Retype the lines of the records, starting at the line that contains "Image resolution: width=1038" and ending at the end of the records, both included.

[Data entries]
— Start —
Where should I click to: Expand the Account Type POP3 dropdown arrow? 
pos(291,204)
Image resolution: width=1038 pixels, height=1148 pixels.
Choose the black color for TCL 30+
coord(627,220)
— End —
Solution:
Image resolution: width=1038 pixels, height=1148 pixels.
Choose the black color for TCL 30+
coord(627,220)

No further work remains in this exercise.